Task prompt — Exactly as written, retype all of the records that come next.

[Stored records]
-------------------------

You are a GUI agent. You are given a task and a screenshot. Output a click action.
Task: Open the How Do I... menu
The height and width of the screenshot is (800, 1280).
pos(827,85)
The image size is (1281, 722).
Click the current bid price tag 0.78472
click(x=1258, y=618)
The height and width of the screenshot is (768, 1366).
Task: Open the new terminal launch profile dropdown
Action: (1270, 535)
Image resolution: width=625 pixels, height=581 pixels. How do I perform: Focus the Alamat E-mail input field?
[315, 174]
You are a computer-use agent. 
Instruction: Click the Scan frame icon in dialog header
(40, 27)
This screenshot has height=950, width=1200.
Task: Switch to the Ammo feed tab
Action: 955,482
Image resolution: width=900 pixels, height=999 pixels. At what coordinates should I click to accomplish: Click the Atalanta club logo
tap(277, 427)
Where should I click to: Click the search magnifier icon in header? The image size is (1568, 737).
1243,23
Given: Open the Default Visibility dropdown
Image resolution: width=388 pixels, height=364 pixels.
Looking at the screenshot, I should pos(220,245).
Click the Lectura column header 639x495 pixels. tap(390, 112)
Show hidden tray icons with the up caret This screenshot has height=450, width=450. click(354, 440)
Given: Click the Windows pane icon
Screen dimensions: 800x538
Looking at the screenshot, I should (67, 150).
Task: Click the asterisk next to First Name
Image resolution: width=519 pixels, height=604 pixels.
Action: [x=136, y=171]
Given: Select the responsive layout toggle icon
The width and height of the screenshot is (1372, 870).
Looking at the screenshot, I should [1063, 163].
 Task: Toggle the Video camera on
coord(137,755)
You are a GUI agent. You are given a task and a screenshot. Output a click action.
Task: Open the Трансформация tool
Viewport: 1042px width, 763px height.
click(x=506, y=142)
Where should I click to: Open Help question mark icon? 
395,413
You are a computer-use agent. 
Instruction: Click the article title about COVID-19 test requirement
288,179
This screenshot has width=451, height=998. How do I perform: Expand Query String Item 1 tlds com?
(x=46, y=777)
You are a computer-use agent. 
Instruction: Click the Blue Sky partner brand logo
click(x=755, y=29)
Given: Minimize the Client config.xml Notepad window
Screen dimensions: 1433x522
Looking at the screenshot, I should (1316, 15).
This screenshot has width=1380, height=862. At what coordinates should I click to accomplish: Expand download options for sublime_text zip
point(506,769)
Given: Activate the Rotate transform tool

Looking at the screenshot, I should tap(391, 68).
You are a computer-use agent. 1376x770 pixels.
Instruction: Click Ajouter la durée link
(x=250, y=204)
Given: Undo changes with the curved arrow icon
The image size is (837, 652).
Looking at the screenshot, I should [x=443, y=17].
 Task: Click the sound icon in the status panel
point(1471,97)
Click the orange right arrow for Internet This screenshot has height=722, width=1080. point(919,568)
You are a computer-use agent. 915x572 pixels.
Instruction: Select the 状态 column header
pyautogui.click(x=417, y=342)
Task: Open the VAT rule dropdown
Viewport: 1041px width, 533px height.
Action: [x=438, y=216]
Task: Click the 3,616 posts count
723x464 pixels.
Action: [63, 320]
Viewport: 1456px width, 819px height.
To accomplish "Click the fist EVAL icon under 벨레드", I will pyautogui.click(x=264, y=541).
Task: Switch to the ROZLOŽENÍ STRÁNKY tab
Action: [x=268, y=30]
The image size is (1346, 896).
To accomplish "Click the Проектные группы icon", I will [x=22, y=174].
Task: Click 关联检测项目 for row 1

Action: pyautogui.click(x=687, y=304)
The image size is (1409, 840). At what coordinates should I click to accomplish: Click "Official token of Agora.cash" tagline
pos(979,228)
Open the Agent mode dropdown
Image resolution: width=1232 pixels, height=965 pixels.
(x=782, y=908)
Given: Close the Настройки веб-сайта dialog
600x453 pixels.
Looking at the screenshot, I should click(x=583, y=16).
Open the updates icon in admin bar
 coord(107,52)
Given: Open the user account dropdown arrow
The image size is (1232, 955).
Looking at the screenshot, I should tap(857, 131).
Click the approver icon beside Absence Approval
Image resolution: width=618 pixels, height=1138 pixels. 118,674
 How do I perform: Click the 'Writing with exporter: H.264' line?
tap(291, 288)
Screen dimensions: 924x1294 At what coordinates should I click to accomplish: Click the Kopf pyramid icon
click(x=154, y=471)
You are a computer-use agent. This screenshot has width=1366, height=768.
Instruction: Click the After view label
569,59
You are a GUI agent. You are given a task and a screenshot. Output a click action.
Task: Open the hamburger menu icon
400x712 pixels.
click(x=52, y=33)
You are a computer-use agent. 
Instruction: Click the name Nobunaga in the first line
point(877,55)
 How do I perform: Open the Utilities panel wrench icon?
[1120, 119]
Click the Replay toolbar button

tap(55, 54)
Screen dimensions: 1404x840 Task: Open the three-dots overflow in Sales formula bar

-------------------------

Task result —
You are a GUI agent. You are given a task and a screenshot. Output a click action.
Task: Open the How Do I... menu
The height and width of the screenshot is (800, 1280).
pos(827,85)
The image size is (1281, 722).
Click the current bid price tag 0.78472
click(x=1258, y=618)
The height and width of the screenshot is (768, 1366).
Task: Open the new terminal launch profile dropdown
Action: (1270, 535)
Image resolution: width=625 pixels, height=581 pixels. How do I perform: Focus the Alamat E-mail input field?
[315, 174]
You are a computer-use agent. 
Instruction: Click the Scan frame icon in dialog header
(40, 27)
This screenshot has height=950, width=1200.
Task: Switch to the Ammo feed tab
Action: 955,482
Image resolution: width=900 pixels, height=999 pixels. At what coordinates should I click to accomplish: Click the Atalanta club logo
tap(277, 427)
Where should I click to: Click the search magnifier icon in header? The image size is (1568, 737).
1243,23
Given: Open the Default Visibility dropdown
Image resolution: width=388 pixels, height=364 pixels.
Looking at the screenshot, I should pos(220,245).
Click the Lectura column header 639x495 pixels. tap(390, 112)
Show hidden tray icons with the up caret This screenshot has height=450, width=450. click(354, 440)
Given: Click the Windows pane icon
Screen dimensions: 800x538
Looking at the screenshot, I should (67, 150).
Task: Click the asterisk next to First Name
Image resolution: width=519 pixels, height=604 pixels.
Action: [x=136, y=171]
Given: Select the responsive layout toggle icon
The width and height of the screenshot is (1372, 870).
Looking at the screenshot, I should [1063, 163].
 Task: Toggle the Video camera on
coord(137,755)
You are a GUI agent. You are given a task and a screenshot. Output a click action.
Task: Open the Трансформация tool
Viewport: 1042px width, 763px height.
click(x=506, y=142)
Where should I click to: Open Help question mark icon? 
395,413
You are a computer-use agent. 
Instruction: Click the article title about COVID-19 test requirement
288,179
This screenshot has width=451, height=998. How do I perform: Expand Query String Item 1 tlds com?
(x=46, y=777)
You are a computer-use agent. 
Instruction: Click the Blue Sky partner brand logo
click(x=755, y=29)
Given: Minimize the Client config.xml Notepad window
Screen dimensions: 1433x522
Looking at the screenshot, I should (1316, 15).
This screenshot has width=1380, height=862. At what coordinates should I click to accomplish: Expand download options for sublime_text zip
point(506,769)
Given: Activate the Rotate transform tool

Looking at the screenshot, I should tap(391, 68).
You are a computer-use agent. 1376x770 pixels.
Instruction: Click Ajouter la durée link
(x=250, y=204)
Given: Undo changes with the curved arrow icon
The image size is (837, 652).
Looking at the screenshot, I should [x=443, y=17].
 Task: Click the sound icon in the status panel
point(1471,97)
Click the orange right arrow for Internet This screenshot has height=722, width=1080. point(919,568)
You are a computer-use agent. 915x572 pixels.
Instruction: Select the 状态 column header
pyautogui.click(x=417, y=342)
Task: Open the VAT rule dropdown
Viewport: 1041px width, 533px height.
Action: [x=438, y=216]
Task: Click the 3,616 posts count
723x464 pixels.
Action: [63, 320]
Viewport: 1456px width, 819px height.
To accomplish "Click the fist EVAL icon under 벨레드", I will pyautogui.click(x=264, y=541).
Task: Switch to the ROZLOŽENÍ STRÁNKY tab
Action: [x=268, y=30]
The image size is (1346, 896).
To accomplish "Click the Проектные группы icon", I will [x=22, y=174].
Task: Click 关联检测项目 for row 1

Action: pyautogui.click(x=687, y=304)
The image size is (1409, 840). At what coordinates should I click to accomplish: Click "Official token of Agora.cash" tagline
pos(979,228)
Open the Agent mode dropdown
Image resolution: width=1232 pixels, height=965 pixels.
(x=782, y=908)
Given: Close the Настройки веб-сайта dialog
600x453 pixels.
Looking at the screenshot, I should click(x=583, y=16).
Open the updates icon in admin bar
 coord(107,52)
Given: Open the user account dropdown arrow
The image size is (1232, 955).
Looking at the screenshot, I should tap(857, 131).
Click the approver icon beside Absence Approval
Image resolution: width=618 pixels, height=1138 pixels. 118,674
 How do I perform: Click the 'Writing with exporter: H.264' line?
tap(291, 288)
Screen dimensions: 924x1294 At what coordinates should I click to accomplish: Click the Kopf pyramid icon
click(x=154, y=471)
You are a computer-use agent. This screenshot has width=1366, height=768.
Instruction: Click the After view label
569,59
You are a GUI agent. You are given a task and a screenshot. Output a click action.
Task: Open the hamburger menu icon
400x712 pixels.
click(x=52, y=33)
You are a computer-use agent. 
Instruction: Click the name Nobunaga in the first line
point(877,55)
 How do I perform: Open the Utilities panel wrench icon?
[1120, 119]
Click the Replay toolbar button

tap(55, 54)
Screen dimensions: 1404x840 Task: Open the three-dots overflow in Sales formula bar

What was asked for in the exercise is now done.